[Instructions for the task]:
Exclude the pictures, then restate every entry below exactly.

· · · · ·

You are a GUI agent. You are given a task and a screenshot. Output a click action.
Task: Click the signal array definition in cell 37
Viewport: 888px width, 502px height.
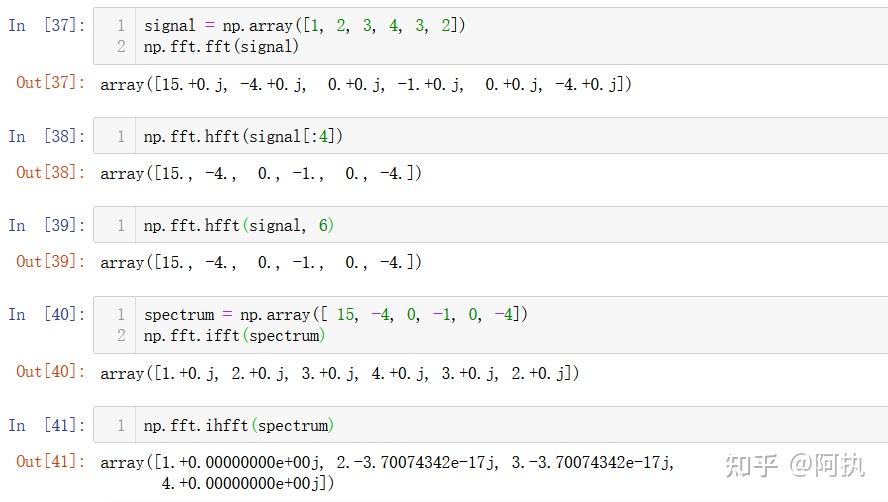point(305,25)
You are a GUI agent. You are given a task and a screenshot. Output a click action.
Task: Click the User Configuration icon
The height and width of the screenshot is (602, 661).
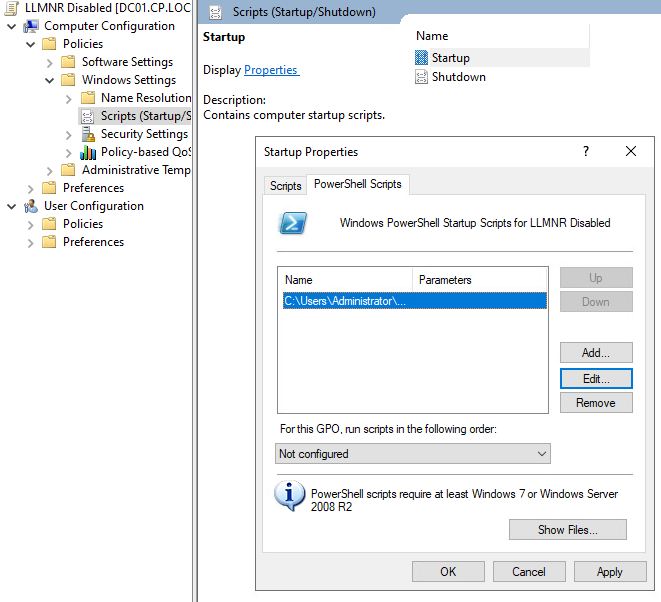(x=31, y=206)
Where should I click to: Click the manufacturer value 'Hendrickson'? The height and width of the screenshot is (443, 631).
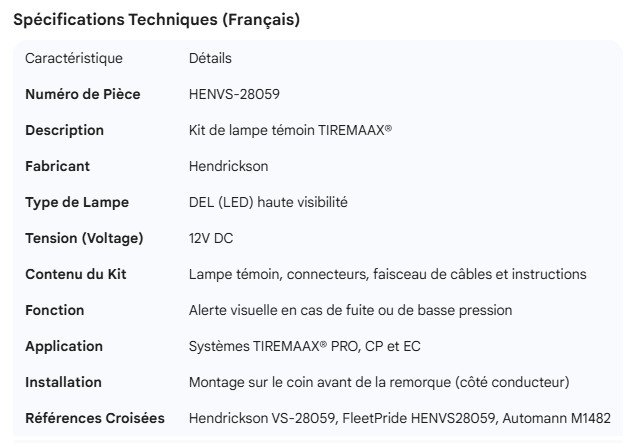(x=228, y=166)
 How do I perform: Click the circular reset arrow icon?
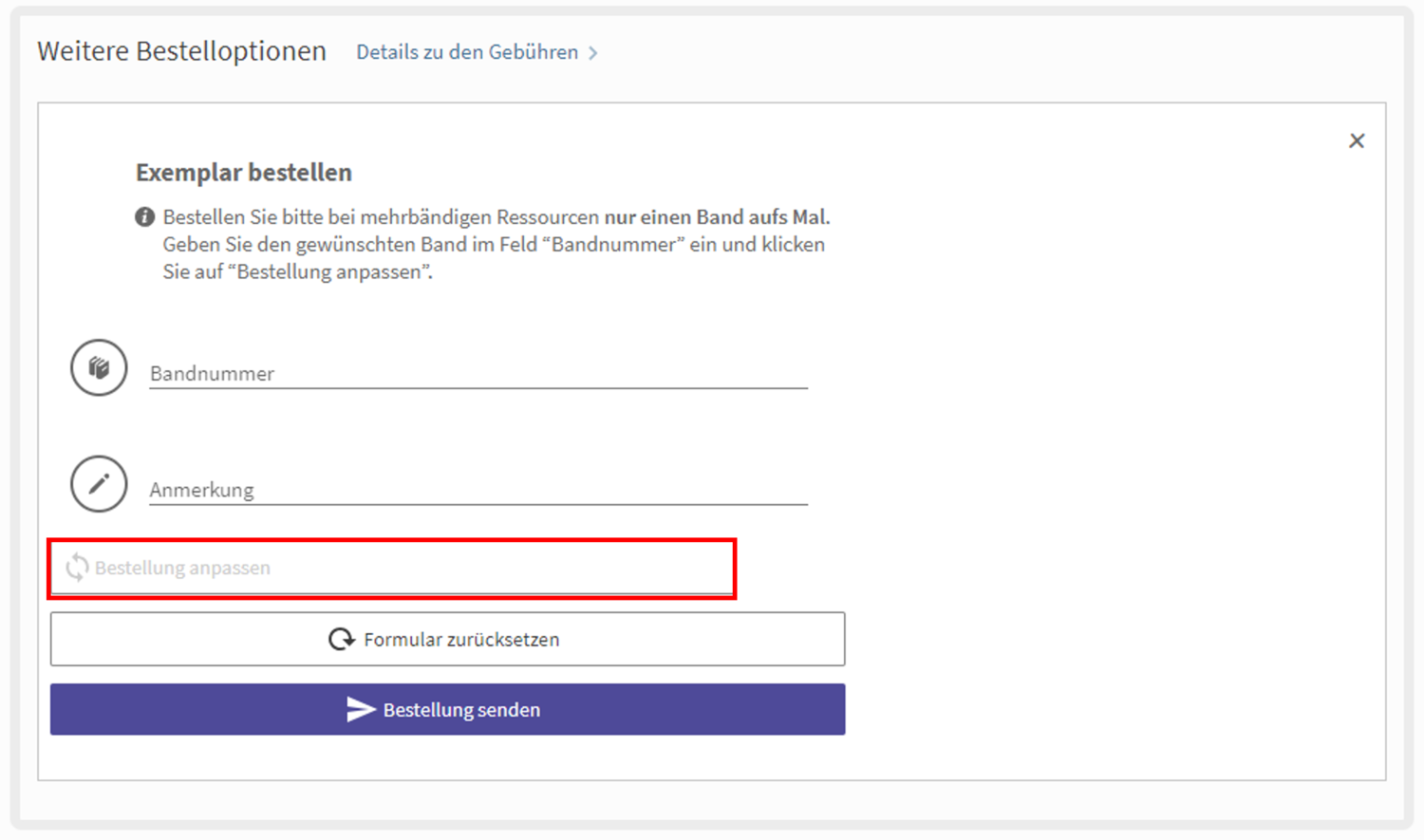coord(341,640)
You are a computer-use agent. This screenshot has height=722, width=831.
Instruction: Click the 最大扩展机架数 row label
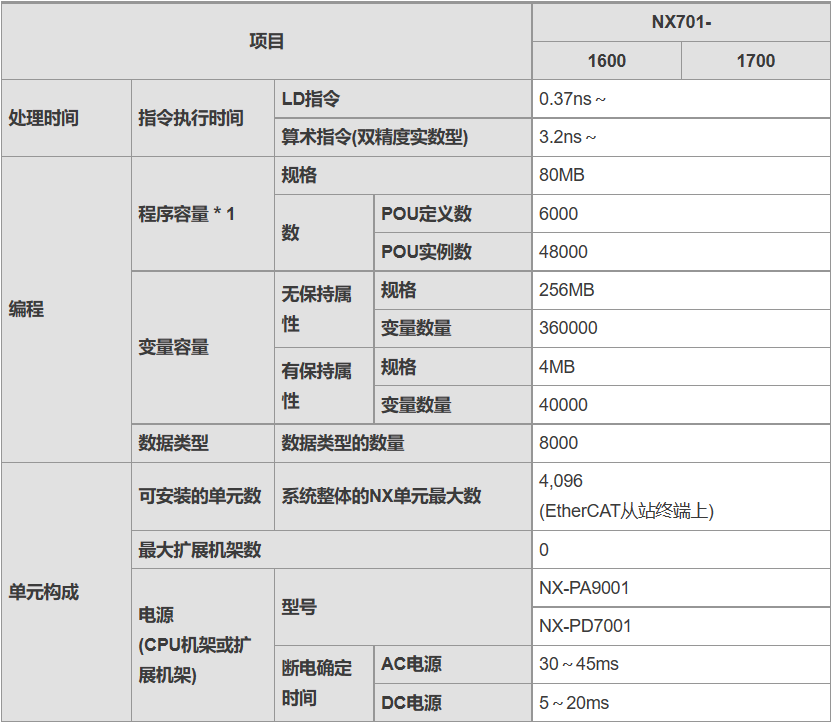tap(200, 550)
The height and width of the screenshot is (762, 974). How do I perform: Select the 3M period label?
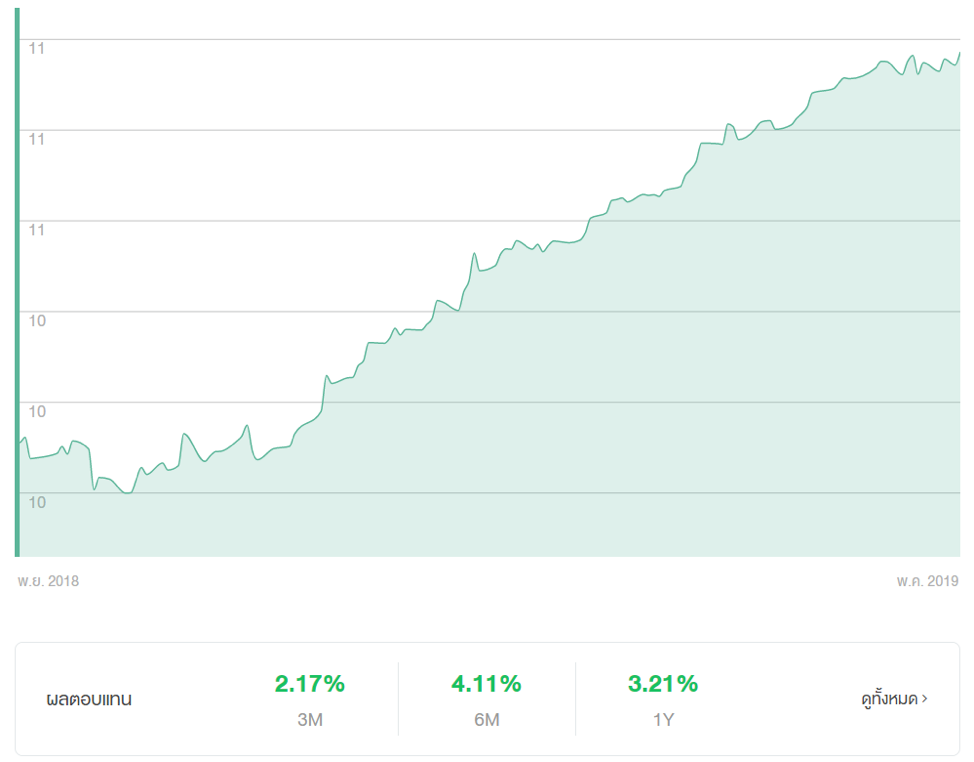pyautogui.click(x=310, y=719)
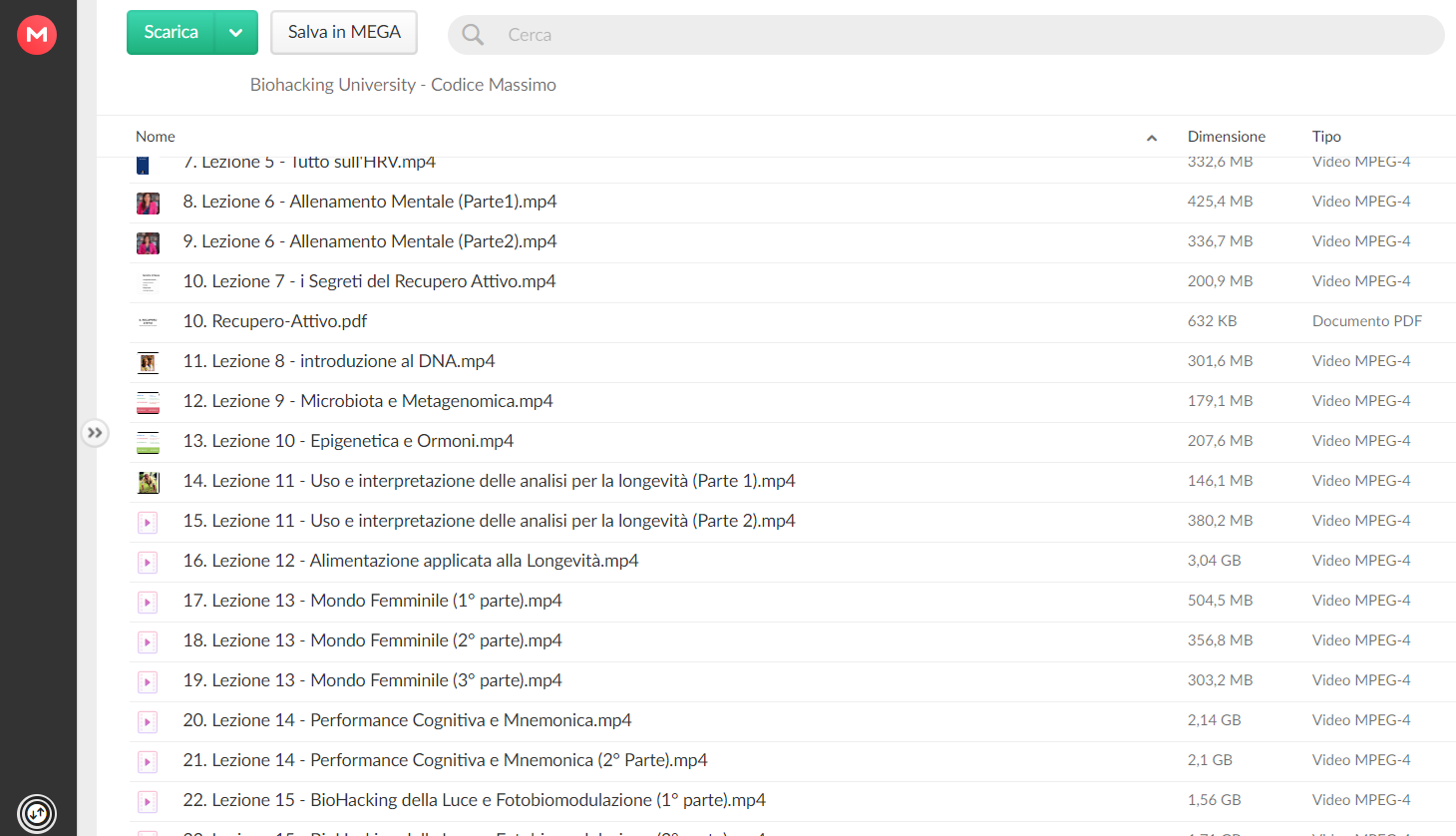Toggle sort order arrow in Nome column
1456x836 pixels.
[x=1152, y=138]
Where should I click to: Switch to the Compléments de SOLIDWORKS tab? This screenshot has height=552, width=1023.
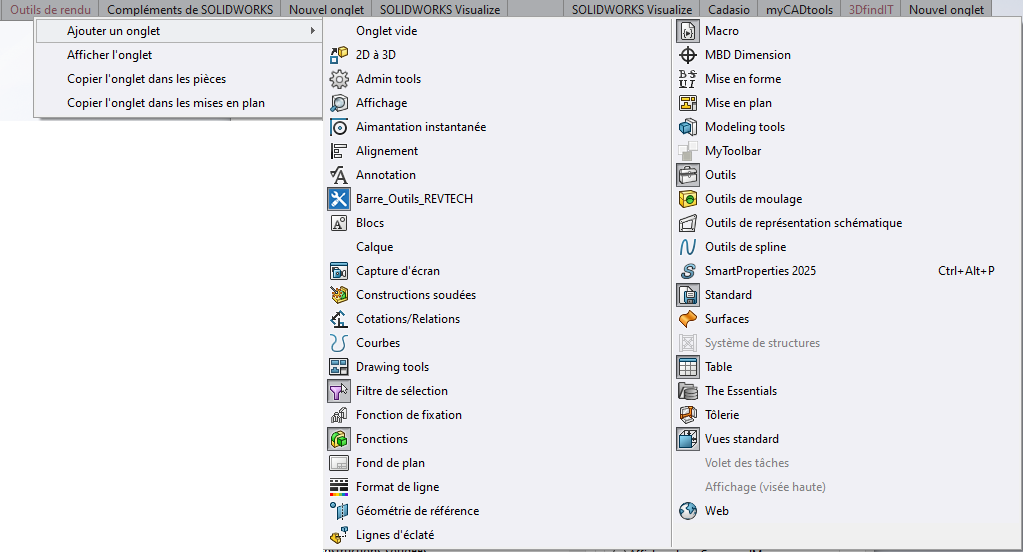pyautogui.click(x=190, y=9)
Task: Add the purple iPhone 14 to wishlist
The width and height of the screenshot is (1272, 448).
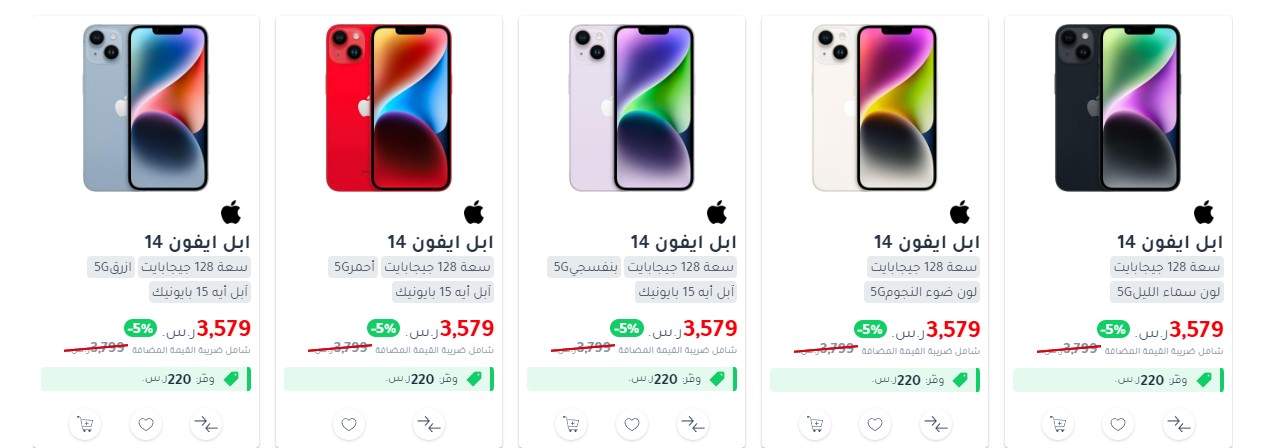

· · · · ·

[Written answer]:
You are a GUI agent. You are given a task and a screenshot. Output a click action.
Task: Click the signal array definition in cell 37
Viewport: 888px width, 502px height.
point(305,25)
You are a GUI agent. You are given a task and a screenshot. Output a click action.
Task: Click the User Configuration icon
The height and width of the screenshot is (602, 661).
(x=31, y=206)
Where should I click to: Click the manufacturer value 'Hendrickson'? The height and width of the screenshot is (443, 631).
(x=228, y=166)
 How do I perform: Click the circular reset arrow icon?
coord(341,640)
You are a computer-use agent. This screenshot has height=722, width=831.
Instruction: Click the 最大扩展机架数 row label
tap(200, 550)
The height and width of the screenshot is (762, 974). How do I perform: Select the 3M period label?
pyautogui.click(x=310, y=719)
Toggle sort order arrow in Nome column
1456x836 pixels.
[x=1152, y=138]
Where should I click to: Switch to the Compléments de SOLIDWORKS tab? This screenshot has height=552, width=1023.
pyautogui.click(x=190, y=9)
Task: Add the purple iPhone 14 to wishlist
The width and height of the screenshot is (1272, 448).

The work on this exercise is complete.